Seis clubes encabeçam o projeto: São Paulo, Palmeiras, Corinthians, Flamengo, Santos e Red Bull Bragantino. Todos eles, além de Cruzeiro e Ponte Preta, que disputam a Série B, assinaram o documento em parceria com a Codajas Sports Kapital e o banco BTG Pactual.

“Tenho convicção de que hoje é um dia histórico para o futebol brasileiro. A formação da liga é uma realidade, estamos todos com o estatuto na mão”, disse Casares.

Apesar do encontro de dirigentes, alguns clubes não assinaram o documento por divergirem em relação a alguns termos, como a divisão dos direitos de transmissão. Um deles é o Athletico-PR, do presidente Márcio Celso Petraglia.

“É normal termos uma divergência ou outra que com o tempo a gente supera. O Márcio [Celso Petraglia] é um dirigente experiente, com muita história no futebol. Portanto, não tenho dúvida que no próximo dia 12 não só ele como outros clubes caminharão”, prosseguiu Casares.

Cerimônia na CBF

A ideia é de que no próximo dia 12, em cerimônia realizada na CBF, no Rio de Janeiro, com os 40 clubes que disputam as Séries A e B, a criação da Libra seja oficializada. Por isso, acordos terão de ser feitos até lá para que haja um entendimento entre todas as agremiações.

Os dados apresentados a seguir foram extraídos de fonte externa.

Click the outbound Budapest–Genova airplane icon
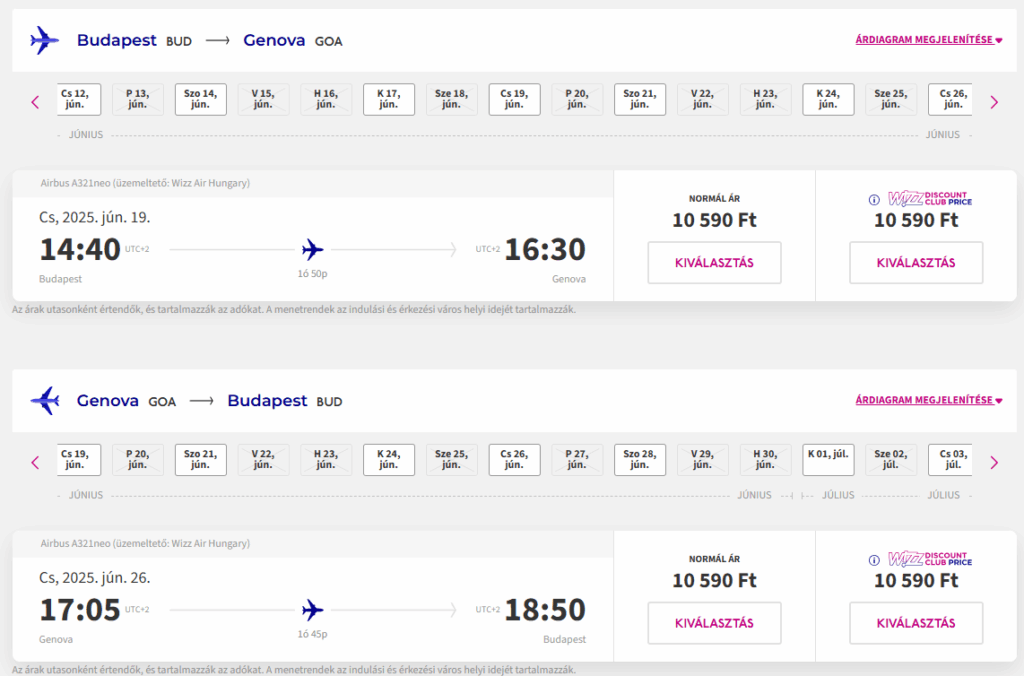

“O que interessa, na verdade, é a maturidade desse momento, a oportunidade que o futebol brasileiro apresenta com a formação de uma liga, captação profissional dos produtos, tendo um CEO para dirigir as atividades e, aí sim, caminhar para a independência dos clubes de futebol do Brasil”, completou Julio Casares.